==== DATA TO USE ====

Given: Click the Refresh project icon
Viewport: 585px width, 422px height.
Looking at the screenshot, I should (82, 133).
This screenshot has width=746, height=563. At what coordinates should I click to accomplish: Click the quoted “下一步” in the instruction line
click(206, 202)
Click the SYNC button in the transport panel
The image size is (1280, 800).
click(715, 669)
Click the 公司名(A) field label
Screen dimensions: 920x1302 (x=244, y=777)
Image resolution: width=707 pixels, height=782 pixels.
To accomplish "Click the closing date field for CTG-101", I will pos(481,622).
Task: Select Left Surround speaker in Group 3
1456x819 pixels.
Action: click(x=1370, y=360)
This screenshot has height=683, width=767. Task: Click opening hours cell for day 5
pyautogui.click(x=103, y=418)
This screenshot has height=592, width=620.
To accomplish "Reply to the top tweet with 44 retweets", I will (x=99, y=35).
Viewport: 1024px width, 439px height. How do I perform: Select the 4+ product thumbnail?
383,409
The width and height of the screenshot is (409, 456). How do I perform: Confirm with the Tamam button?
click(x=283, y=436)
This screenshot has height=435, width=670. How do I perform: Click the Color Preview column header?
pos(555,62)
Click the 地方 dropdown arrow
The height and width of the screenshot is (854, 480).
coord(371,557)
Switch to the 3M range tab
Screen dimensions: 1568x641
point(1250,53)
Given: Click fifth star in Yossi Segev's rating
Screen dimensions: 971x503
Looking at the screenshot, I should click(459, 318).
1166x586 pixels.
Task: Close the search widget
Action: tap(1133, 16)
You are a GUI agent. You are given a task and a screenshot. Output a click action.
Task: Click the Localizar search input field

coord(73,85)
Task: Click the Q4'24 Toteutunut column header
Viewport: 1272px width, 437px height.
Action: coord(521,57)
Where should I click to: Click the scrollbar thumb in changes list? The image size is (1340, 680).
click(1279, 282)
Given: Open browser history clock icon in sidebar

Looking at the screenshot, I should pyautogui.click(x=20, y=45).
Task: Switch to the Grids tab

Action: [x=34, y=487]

====

_DIRECTIONS_. Lines from the one containing "Switch to the 3M range tab" to the end of the data are to be printed exactly, including the first and last.

_YOUR SOLUTION_.
Switch to the 3M range tab
Screen dimensions: 1568x641
point(1250,53)
Given: Click fifth star in Yossi Segev's rating
Screen dimensions: 971x503
Looking at the screenshot, I should click(459, 318).
1166x586 pixels.
Task: Close the search widget
Action: tap(1133, 16)
You are a GUI agent. You are given a task and a screenshot. Output a click action.
Task: Click the Localizar search input field

coord(73,85)
Task: Click the Q4'24 Toteutunut column header
Viewport: 1272px width, 437px height.
Action: coord(521,57)
Where should I click to: Click the scrollbar thumb in changes list? The image size is (1340, 680).
click(1279, 282)
Given: Open browser history clock icon in sidebar

Looking at the screenshot, I should pyautogui.click(x=20, y=45).
Task: Switch to the Grids tab

Action: [x=34, y=487]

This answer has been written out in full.